Marek è un polacco che, dopo un periodo nel campo di Dachau, è stato trasferito a lavorare nei terreni della clinica insieme ad altri prigionieri. Qui, stremato dalla fame e dalle violenze delle guardie, cerca disperatamente di sopravvivere nutrendosi del ricordo di sua moglie Wanda e del figlio che lei portava in grembo.

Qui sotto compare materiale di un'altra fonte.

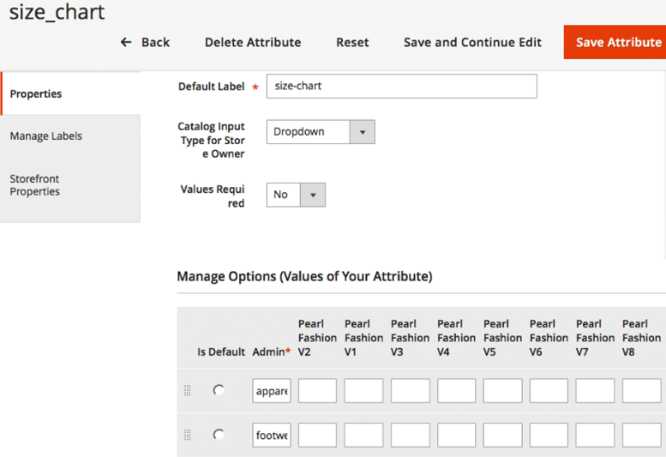Image resolution: width=666 pixels, height=457 pixels.
Task: Click the Back arrow button
Action: (x=145, y=42)
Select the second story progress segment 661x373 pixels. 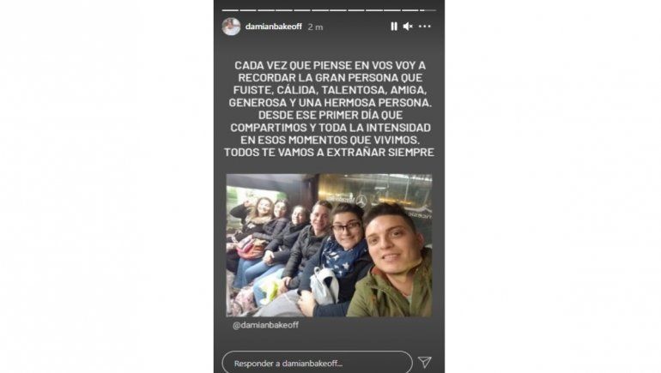click(x=248, y=10)
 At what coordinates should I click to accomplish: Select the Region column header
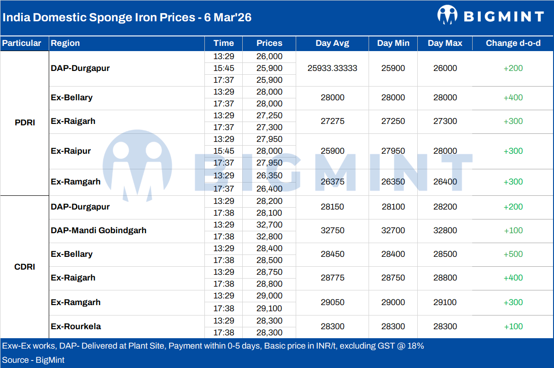(65, 43)
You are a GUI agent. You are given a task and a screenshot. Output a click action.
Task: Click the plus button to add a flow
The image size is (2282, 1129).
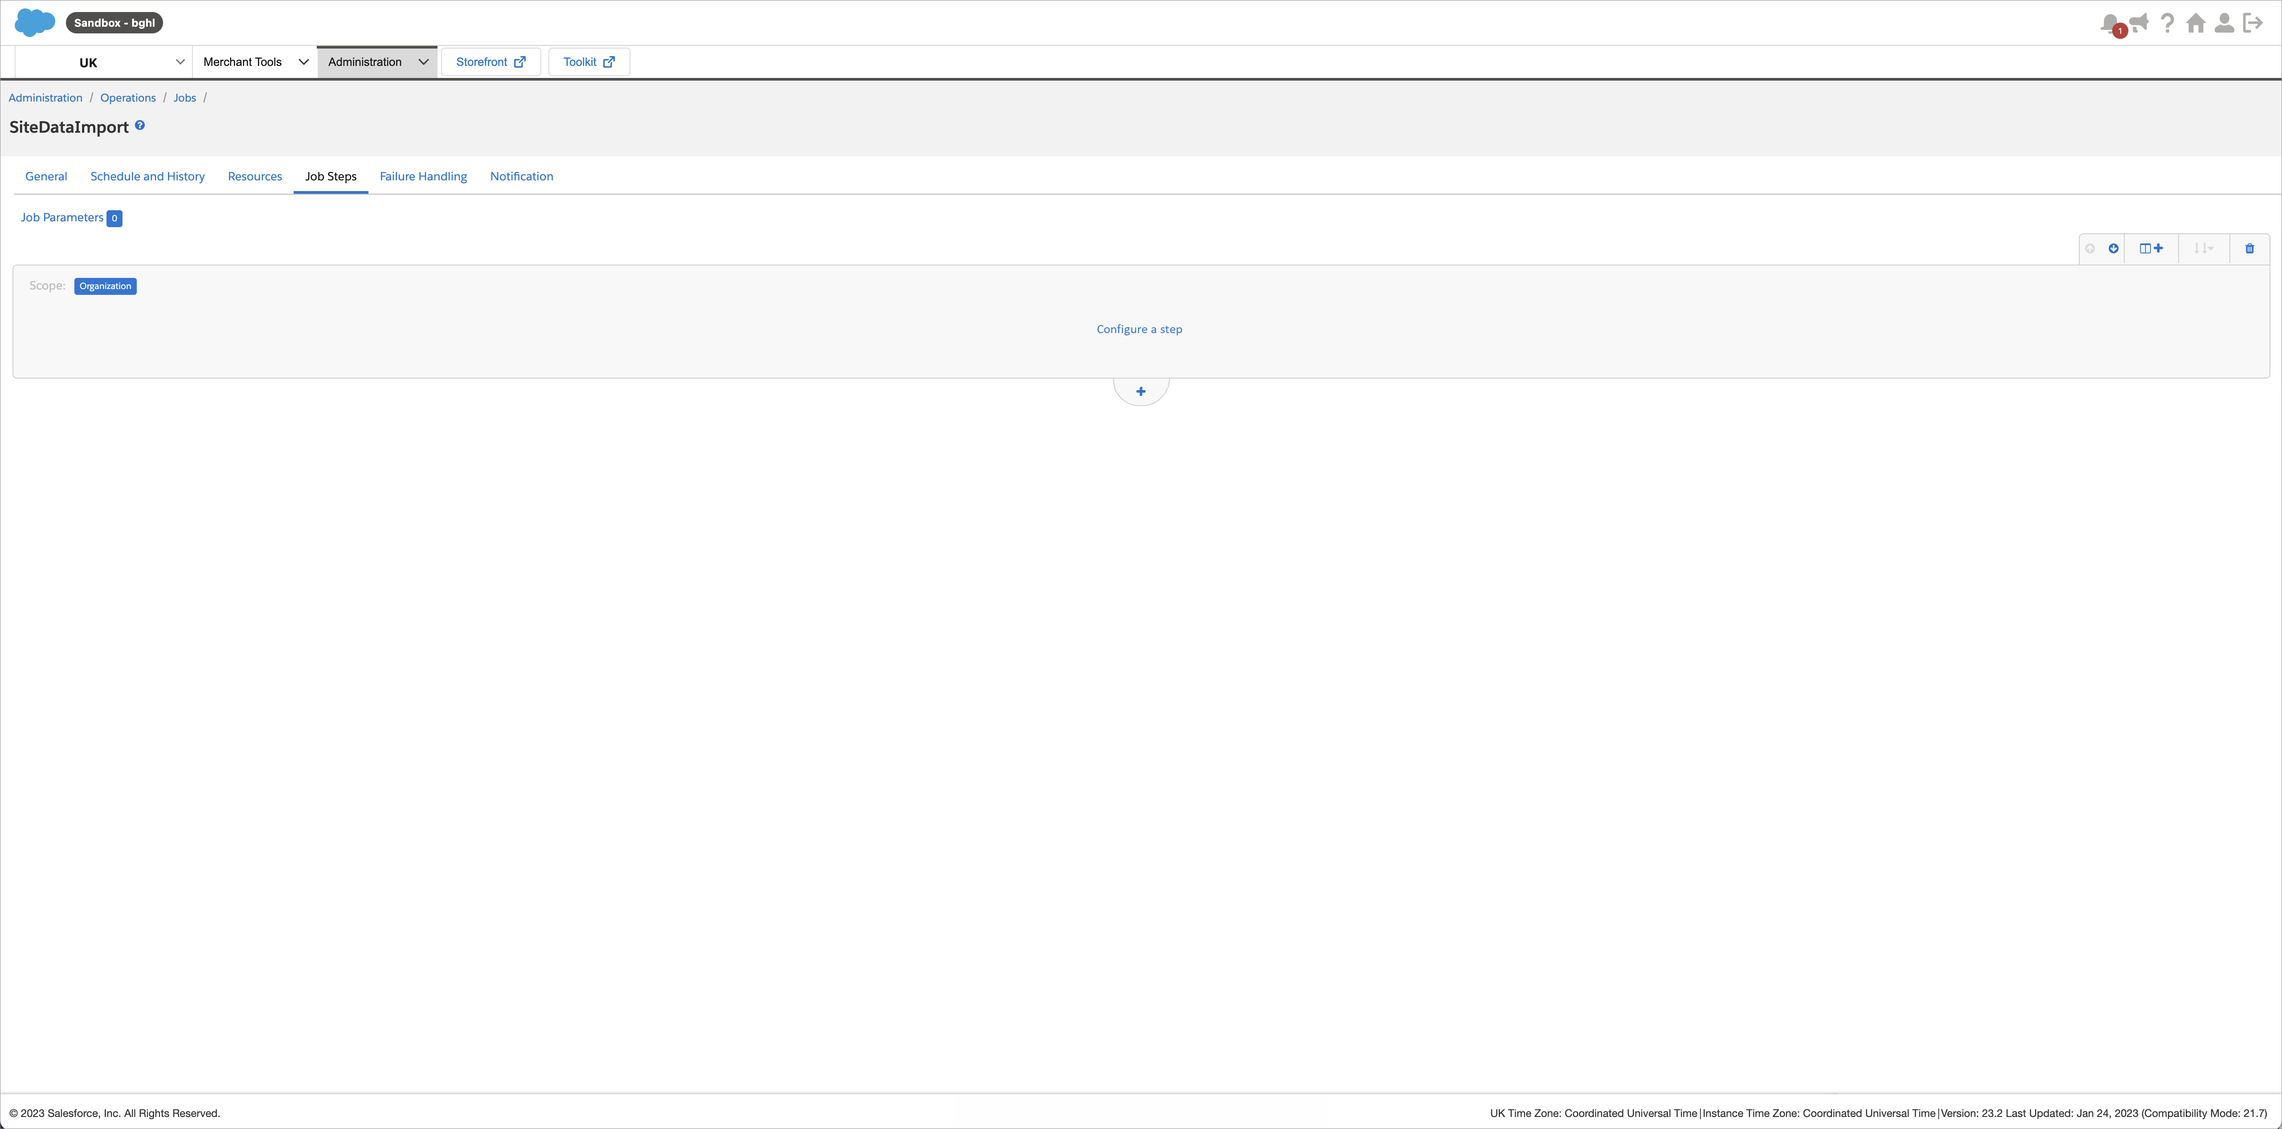[1141, 391]
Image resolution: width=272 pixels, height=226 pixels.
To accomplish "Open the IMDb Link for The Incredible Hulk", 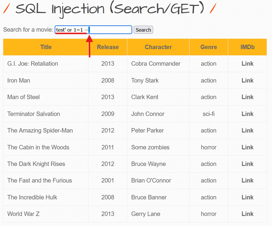I will pos(247,197).
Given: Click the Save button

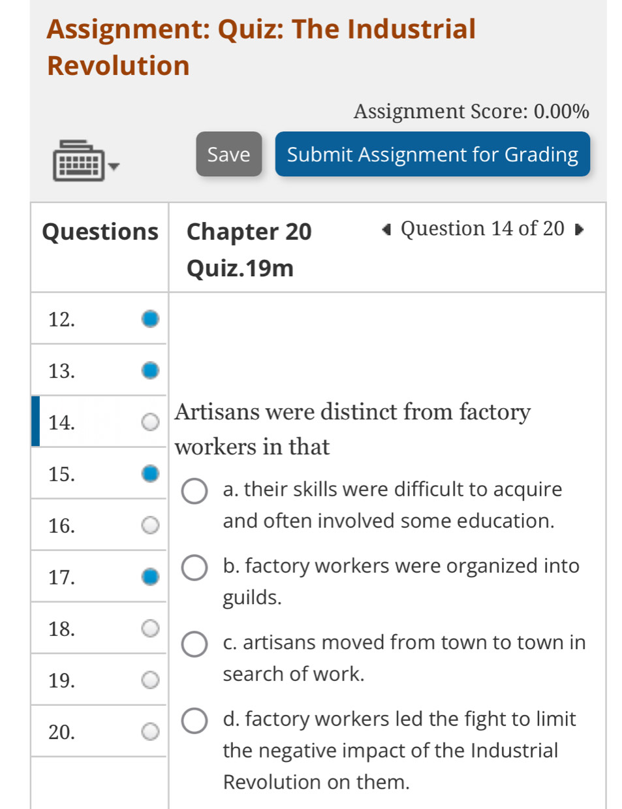Looking at the screenshot, I should [x=229, y=154].
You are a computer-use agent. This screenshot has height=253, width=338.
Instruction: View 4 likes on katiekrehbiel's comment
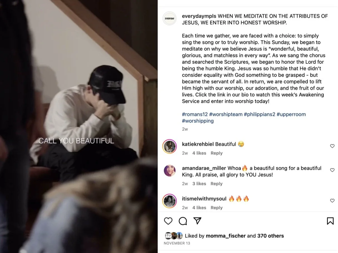[x=199, y=153]
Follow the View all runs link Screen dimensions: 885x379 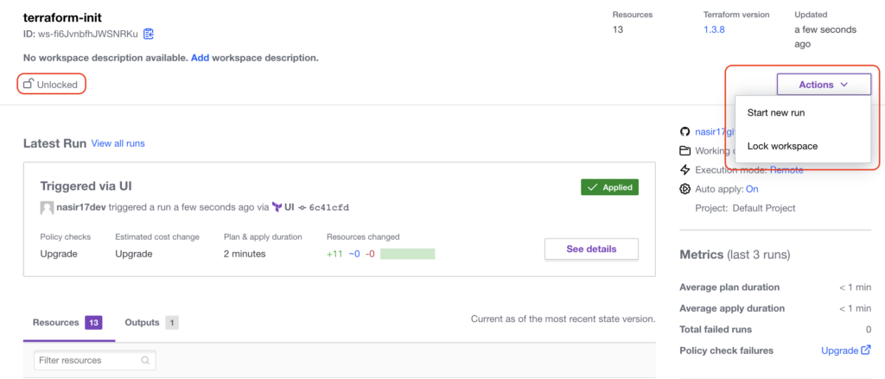[118, 143]
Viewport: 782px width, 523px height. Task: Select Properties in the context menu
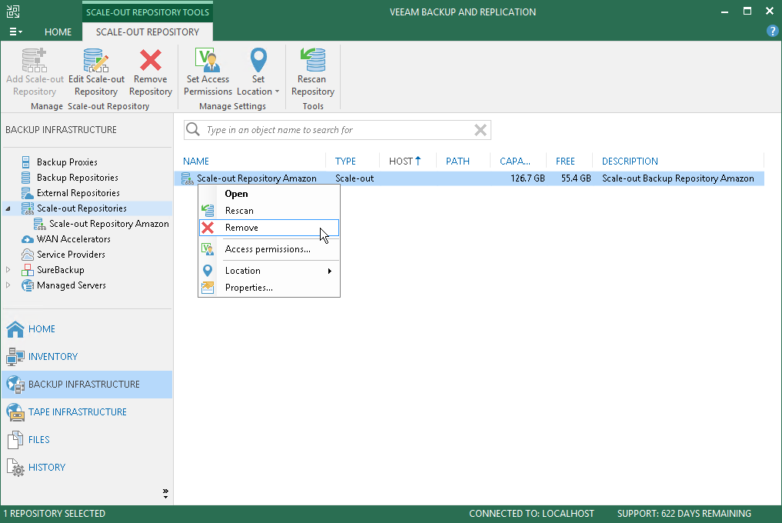tap(269, 288)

Si tratta dunque di tre vissuti e di tre punti di vista totalmente differenti di fronte a una vicenda storica davvero incredibile, che si intrecciano un capitolo dopo l’altro ripercorrendo gli ultimi mesi della guerra. In Renée riconosciamo l’ingenuità tipica della giovinezza: s’illude che Artur, il giovane padre di suo figlio, torni a prenderla e che la sposi; ma di fronte all’odio delle altre pazienti che la considerano solo una poco di buono e all’isolamento dovuto allo scoglio della lingua, col tempo crescerà in lei sempre più profondamente il seme dell’odio. In Helga troviamo invece l’entusiasmo e il desiderio di emergere e di lavorare per gli ideali nazisti; l’infermiera perderà il sonno pur di continuare a supportare una causa che nel suo cuore sa essere ingiusta. Infine in Malek scopriamo la profonda solitudine e l’orrore di cosa un uomo è disposto a fare e sopportare pur di sopravvivere.
Un’oasi tra le bombe
La clinica di Heim Hochland è un piccolo paradiso: immersa nella natura e lontanissima dalla guerra, è un’oasi di pace che profuma di latte e che ha il suono del vagito di un neonato. Qui le pazienti sono molto ben nutrite e seguite da un team di medici e infermieri di alto livello. I pannolini bianchi, immacolati, sventolano al vento in tutta la loro purezza. Qui tutto comunica ordine, pulizia e perfezione. Ma l’autrice è eccellente nel trasmettere al contempo un senso di disagio e malessere nel lettore, portandolo a scoprire in modo lento ma inesorabile il sistema disumano che regola la clinica e che inizia a mostrare le prime crepe con l’avanzata degli Alleati.
In conclusione
I bambini di Himmler racconta quindi una pagina della storia ancora poco nota, che l’autrice scrive senza fronzoli e senza pietà, gettando il lettore in pasto a una vicenda terribile e impensabile. Un segreto che il Reich ha cercato disperatamente di nascondere, ma che ha avuto ripercussioni spaventose sia sulle madri coinvolte sia sui loro figli. Una lettura imprescindibile che mette l’accento sul prezzo che moltissime donne e bambini hanno dovuto pagare nel nome di un’ideologia folle.
Un libro brutale ma necessario, che potete trovare QUI.
L’Autrice
Caroline De Mulder è nata in Belgio nel 1976. Per Einaudi ha pubblicato I bambini di Himmler, il suo terzo romanzo.